SE L’ODIO NON È ODIO

Ci sono cose che scopri all’improvviso, cose su cui non hai mai meditato ma che sfiorano la tua vita. Come ci sono momenti speciali che gettano un fascio di luce sul passato come la morte di una persona, e rivelano d’un tratto non tragedie ma solo ombre, errori, malintesi in brevi lampi nella memoria. Queste brevi note mi sono suggerite dalle vicende di una famiglia che si è odiata per anni, figli contro figli, nipoti contro nipoti, generi contro suocere che hanno portato per decenni rancori tenaci che niente è riuscito a disperdere. E quest’odio e questo disprezzo hanno attraversato spesso generazioni e hanno diviso famiglie, parenti, amici, spesso per sempre. Ho un esempio a portata di mano: mia madre quando morì non volle scendere nella tomba dove riposavano nonni e bisnonni per non stare nella stessa cripta dov’era stata sepolta una cugina che aveva sempre detestato. Dove si vede che spesso anche semplici antipatie o insofferenze possono durare oltre la morte e diventare come iceberg nella navigazione dell’esistenza.

Non starò a discutere dell’odio che esiste fin dall’inizio del mondo e dell’odio dei tanti leaders che spinti da dittatori perversi hanno accatastato milioni di morti, come Stalin, come Hitler, come Pol Pot che mandò a morte quasi due milioni di cambogiani rei di portare gli occhiali da intellettuale o le mani senza calli che li facevano escludere dalla categoria dei contadini.

La famiglia di cui sto parlando era dunque un intrico di rancori e di insofferenze ed era andata avanti così, evitando gli incontri, nemici profondi gli uni agli altri.

Ma un giorno è morta una vecchissima nonna e li ha obbligati tutti a partecipare al funerale. Una donna ha preso la parola dopo la messa per elencare le virtù della defunta, un nipote è stato obbligato ad ammettere che la vegliarda aveva sempre lottato per la pace in famiglia, una figlia di settant’anni non ha potuto ignorare un lontano passato in cui tutti si erano voluti bene ed erano vissuti d’amore e d’accordo.

E quando si è trattato di salutare il nonno, baciandolo e abbracciandolo, tutti hanno dovuto riconoscere – volendo o non volendo – l’esistenza di quel sentimento che si chiama amore. E quando sono usciti tutti dalla chiesa – come non avevano mai fatto prima – hanno parlato fra loro evocando eventi remoti, ricordi familiari che un giorno li avevano uniti.
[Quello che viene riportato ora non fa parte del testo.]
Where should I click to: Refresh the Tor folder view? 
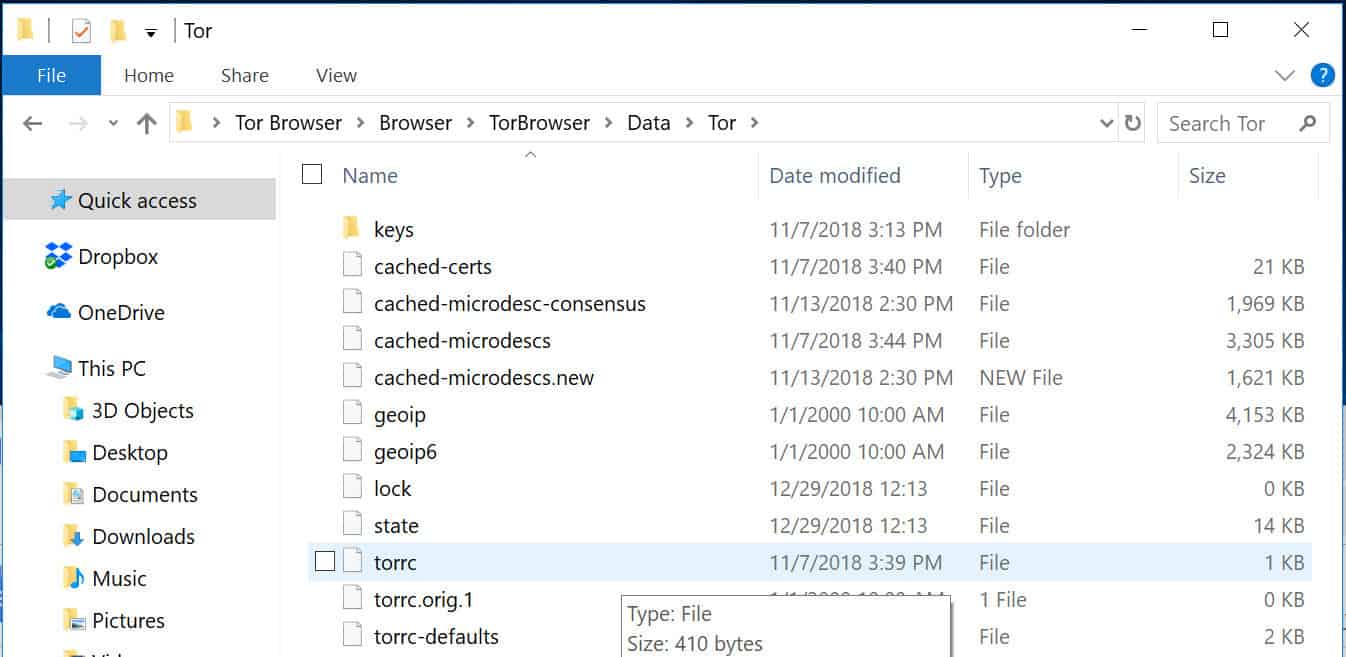click(1133, 123)
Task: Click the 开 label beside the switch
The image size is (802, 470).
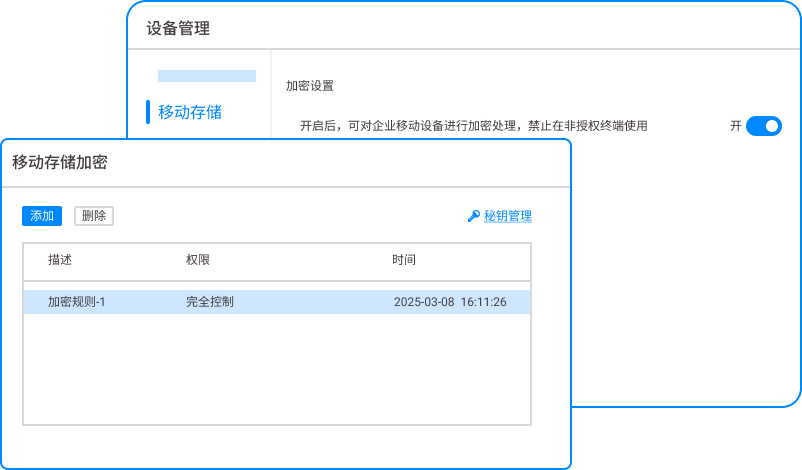Action: (736, 126)
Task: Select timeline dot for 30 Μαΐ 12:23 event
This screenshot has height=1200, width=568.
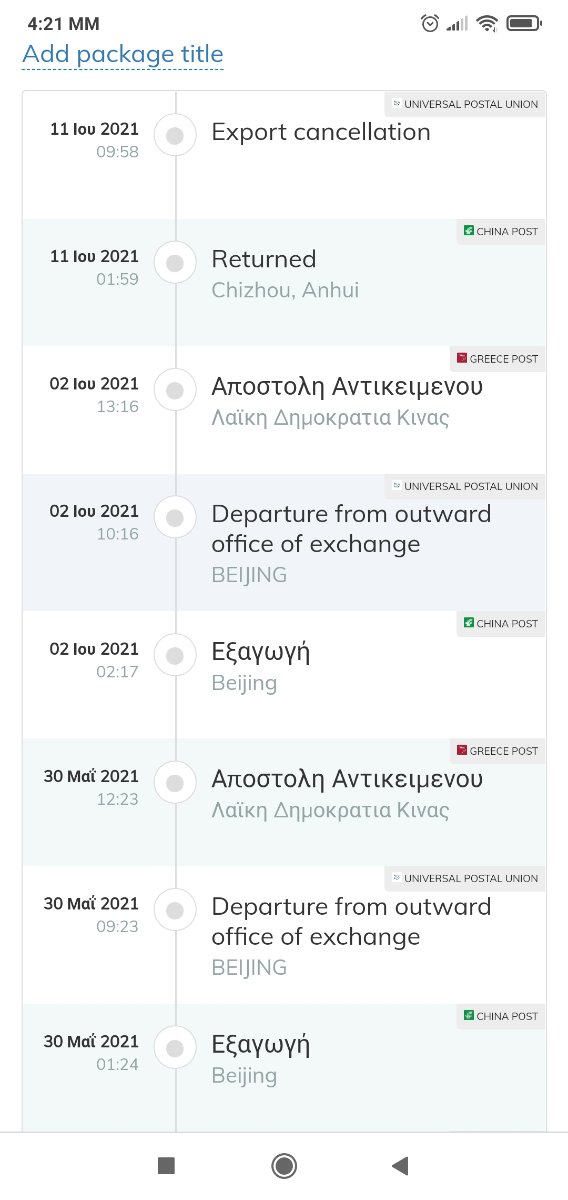Action: click(x=175, y=781)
E incredibilmente tutti si sono sentiti accomunati da questo dolore per la perdita della nonna, e hanno deciso di rivedersi, si sono dati appuntamento come se tutto fosse dileguato in un baleno.
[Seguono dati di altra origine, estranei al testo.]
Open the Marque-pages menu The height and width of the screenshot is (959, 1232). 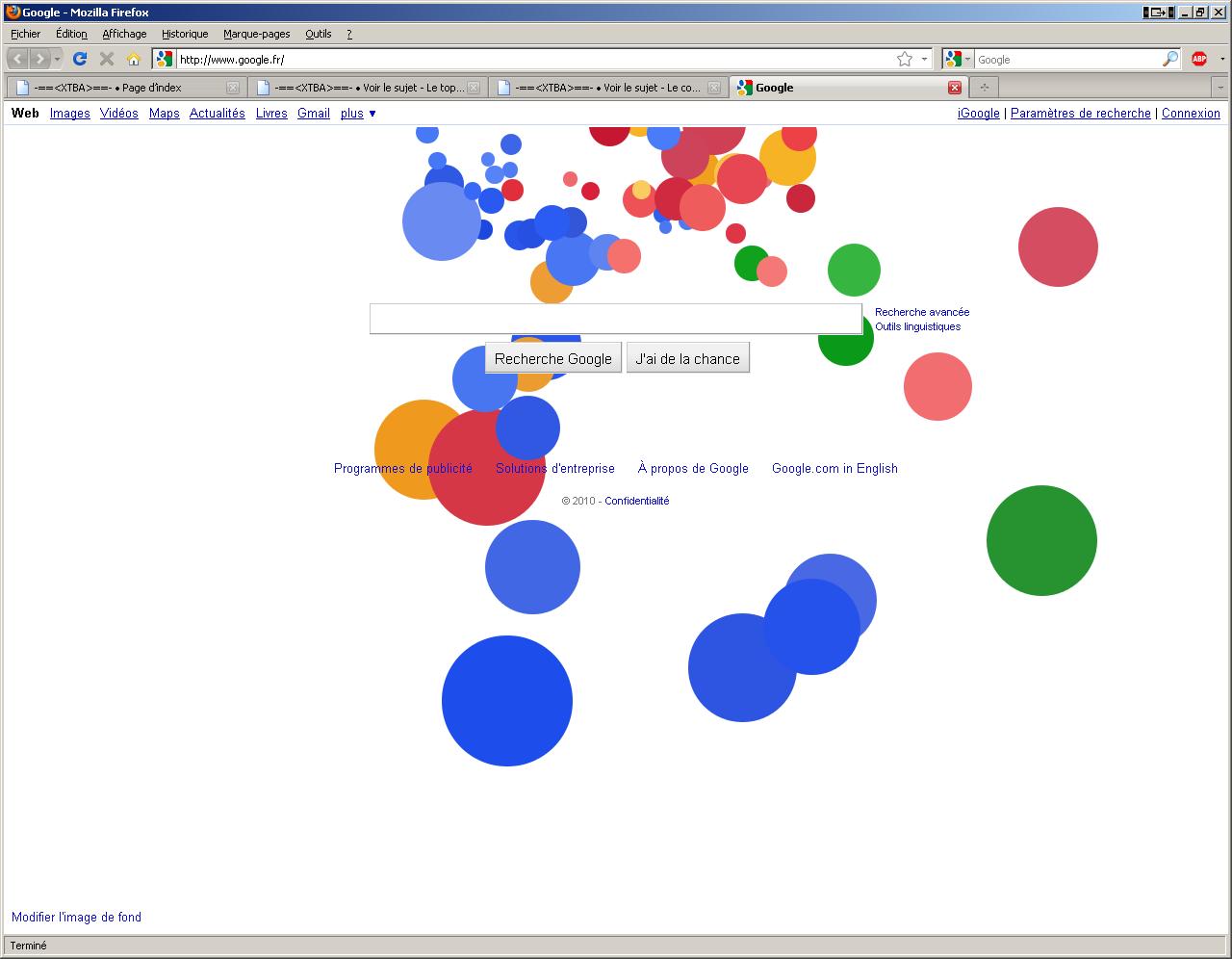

Io, banale osservatore, ho dovuto constatare che questi rancori di trenta o quarant’anni sono evaporati come non fossero mai esistiti, disciolti come ghiaccio al sole. Equivoci che hanno avvelenato inutilmente molte vite.

Nelle antiche favole c’era sempre una morale, ma io non sono un moralista ma un giornalista che osserva le cose del mondo. Però mi sono detto che tanti odi che sembrano avere radici profonde si rivelano poi fragili e illusori se possono scomparire nel solo odore dell’incenso.

È come se, dinanzi alla morte, dinanzi a questo immenso evento che tutti livella – come diceva Totò – i rancori avessero ritrovato una loro dimensione, una loro fatuità, una loro inesistenza. Non c’era odio, ma solo piccoli malintesi che sono evaporati nel clima affettuoso di due ore. Come diceva Budda, “l’odio non si spegne con l’odio ma con l’amore”.